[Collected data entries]

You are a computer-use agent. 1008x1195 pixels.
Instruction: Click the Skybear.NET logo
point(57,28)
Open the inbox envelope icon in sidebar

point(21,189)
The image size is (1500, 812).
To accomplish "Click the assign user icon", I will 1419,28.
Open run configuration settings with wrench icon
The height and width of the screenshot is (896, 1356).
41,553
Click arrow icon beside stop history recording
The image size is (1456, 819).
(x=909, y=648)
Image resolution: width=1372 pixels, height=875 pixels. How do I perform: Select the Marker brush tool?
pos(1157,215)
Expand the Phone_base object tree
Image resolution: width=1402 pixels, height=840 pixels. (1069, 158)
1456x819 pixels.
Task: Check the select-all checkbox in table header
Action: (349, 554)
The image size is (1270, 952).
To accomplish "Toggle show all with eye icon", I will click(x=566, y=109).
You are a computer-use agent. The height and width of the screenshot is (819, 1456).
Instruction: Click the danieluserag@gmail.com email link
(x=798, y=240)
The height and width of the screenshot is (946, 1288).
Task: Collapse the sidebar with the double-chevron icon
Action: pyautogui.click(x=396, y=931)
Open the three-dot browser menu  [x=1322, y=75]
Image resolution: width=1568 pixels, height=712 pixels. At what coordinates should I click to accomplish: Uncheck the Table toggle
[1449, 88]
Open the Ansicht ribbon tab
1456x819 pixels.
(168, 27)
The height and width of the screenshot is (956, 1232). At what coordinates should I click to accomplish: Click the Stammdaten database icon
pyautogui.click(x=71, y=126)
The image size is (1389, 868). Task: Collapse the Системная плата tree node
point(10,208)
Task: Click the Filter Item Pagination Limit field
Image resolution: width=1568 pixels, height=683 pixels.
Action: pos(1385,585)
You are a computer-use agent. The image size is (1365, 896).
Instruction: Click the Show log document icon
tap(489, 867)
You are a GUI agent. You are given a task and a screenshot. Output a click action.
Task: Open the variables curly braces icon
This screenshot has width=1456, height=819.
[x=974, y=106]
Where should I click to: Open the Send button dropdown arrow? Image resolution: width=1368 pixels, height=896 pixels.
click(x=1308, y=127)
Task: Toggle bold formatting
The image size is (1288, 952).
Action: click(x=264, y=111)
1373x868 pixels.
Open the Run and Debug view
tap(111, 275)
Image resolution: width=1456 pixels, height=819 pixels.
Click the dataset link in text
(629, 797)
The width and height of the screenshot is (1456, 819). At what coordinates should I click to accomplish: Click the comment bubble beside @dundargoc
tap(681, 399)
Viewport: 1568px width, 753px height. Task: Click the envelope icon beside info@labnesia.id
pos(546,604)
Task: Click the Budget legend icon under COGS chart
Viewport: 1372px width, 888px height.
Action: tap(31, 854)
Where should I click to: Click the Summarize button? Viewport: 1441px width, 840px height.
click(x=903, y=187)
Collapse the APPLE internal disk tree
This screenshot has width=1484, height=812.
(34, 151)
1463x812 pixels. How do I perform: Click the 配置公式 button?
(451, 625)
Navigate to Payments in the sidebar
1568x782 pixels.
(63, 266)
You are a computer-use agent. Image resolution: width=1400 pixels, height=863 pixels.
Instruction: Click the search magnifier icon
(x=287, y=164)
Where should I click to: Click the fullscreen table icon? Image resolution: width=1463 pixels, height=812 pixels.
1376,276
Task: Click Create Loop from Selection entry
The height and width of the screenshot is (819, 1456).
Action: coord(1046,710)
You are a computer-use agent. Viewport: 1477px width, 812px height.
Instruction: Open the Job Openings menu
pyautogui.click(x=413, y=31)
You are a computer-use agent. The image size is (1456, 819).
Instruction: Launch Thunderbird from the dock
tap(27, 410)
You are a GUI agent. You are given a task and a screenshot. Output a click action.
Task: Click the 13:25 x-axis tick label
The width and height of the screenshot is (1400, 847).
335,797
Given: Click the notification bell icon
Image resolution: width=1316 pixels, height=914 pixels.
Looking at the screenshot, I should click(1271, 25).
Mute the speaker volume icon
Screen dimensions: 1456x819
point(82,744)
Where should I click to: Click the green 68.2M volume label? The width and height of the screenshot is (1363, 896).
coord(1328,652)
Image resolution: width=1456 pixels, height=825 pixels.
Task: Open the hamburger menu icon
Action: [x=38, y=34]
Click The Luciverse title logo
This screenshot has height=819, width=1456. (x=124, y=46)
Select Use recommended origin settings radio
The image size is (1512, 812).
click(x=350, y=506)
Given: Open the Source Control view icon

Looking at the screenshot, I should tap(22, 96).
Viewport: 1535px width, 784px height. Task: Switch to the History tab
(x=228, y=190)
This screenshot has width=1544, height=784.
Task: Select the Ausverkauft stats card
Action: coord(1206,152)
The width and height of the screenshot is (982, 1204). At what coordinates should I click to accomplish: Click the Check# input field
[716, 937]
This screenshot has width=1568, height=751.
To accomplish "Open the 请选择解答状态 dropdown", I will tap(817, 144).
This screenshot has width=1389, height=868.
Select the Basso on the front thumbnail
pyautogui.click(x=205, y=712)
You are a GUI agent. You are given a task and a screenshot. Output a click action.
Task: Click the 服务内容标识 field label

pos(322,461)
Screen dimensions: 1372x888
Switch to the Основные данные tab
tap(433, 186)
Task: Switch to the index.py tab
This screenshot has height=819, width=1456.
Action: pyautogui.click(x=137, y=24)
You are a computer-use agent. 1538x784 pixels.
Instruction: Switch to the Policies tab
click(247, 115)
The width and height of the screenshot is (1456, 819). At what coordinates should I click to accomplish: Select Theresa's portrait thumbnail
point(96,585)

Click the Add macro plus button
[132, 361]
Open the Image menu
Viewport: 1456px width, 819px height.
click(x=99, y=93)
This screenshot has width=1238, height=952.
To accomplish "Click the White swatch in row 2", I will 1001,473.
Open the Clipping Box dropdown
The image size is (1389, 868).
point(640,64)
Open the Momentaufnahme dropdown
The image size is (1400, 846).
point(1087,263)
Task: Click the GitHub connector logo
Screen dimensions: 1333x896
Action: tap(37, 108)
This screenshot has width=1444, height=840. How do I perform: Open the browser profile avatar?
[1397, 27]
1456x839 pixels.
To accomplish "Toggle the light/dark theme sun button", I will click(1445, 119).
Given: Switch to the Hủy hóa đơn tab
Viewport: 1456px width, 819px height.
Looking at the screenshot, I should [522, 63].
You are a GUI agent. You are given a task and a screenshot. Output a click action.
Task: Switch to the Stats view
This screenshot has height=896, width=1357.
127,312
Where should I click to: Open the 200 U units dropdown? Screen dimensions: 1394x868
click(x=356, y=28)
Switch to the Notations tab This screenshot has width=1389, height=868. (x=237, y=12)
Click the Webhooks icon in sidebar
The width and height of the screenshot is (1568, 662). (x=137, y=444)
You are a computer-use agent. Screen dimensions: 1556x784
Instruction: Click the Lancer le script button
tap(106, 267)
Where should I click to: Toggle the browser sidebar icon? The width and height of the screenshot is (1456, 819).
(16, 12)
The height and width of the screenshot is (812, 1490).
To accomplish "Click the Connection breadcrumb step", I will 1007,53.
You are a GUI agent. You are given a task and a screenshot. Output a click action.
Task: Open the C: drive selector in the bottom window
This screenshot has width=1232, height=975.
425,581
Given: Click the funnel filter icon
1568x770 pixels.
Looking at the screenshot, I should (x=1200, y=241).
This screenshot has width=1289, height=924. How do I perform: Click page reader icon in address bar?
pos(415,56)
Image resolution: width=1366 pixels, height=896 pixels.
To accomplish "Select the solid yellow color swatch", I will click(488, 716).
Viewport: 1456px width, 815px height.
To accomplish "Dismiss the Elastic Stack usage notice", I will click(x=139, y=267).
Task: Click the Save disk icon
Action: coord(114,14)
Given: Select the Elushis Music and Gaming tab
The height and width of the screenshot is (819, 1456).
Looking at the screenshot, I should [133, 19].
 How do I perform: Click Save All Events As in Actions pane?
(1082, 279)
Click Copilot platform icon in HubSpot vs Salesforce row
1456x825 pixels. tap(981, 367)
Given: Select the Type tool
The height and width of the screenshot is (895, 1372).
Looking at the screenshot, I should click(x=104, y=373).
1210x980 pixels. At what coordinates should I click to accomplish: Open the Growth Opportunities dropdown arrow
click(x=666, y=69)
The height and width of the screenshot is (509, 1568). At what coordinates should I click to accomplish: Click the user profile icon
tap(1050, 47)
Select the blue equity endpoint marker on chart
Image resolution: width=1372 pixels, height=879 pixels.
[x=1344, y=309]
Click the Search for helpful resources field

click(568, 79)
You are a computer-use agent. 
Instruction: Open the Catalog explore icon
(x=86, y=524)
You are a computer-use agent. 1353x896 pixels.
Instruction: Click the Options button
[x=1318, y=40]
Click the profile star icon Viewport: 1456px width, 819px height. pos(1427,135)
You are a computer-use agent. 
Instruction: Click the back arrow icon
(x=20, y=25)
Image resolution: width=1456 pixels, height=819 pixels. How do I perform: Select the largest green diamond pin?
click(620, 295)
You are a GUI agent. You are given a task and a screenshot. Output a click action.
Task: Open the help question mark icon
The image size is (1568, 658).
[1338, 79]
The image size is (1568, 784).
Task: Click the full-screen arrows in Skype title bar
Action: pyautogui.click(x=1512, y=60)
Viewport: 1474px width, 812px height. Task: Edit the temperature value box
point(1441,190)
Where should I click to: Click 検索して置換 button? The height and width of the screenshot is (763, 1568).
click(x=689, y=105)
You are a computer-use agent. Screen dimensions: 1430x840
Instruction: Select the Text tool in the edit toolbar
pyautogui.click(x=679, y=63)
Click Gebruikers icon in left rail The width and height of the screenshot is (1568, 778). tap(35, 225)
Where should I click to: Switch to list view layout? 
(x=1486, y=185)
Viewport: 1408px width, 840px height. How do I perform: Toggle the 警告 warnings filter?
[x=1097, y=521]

> [What you are asked to do]:
Above are the records; please copy exactly their first line and each line after it through the line containing "The image size is (1500, 812).", and no line after that.

> [Exercise output]:
You are a computer-use agent. 1008x1195 pixels.
Instruction: Click the Skybear.NET logo
point(57,28)
Open the inbox envelope icon in sidebar

point(21,189)
The image size is (1500, 812).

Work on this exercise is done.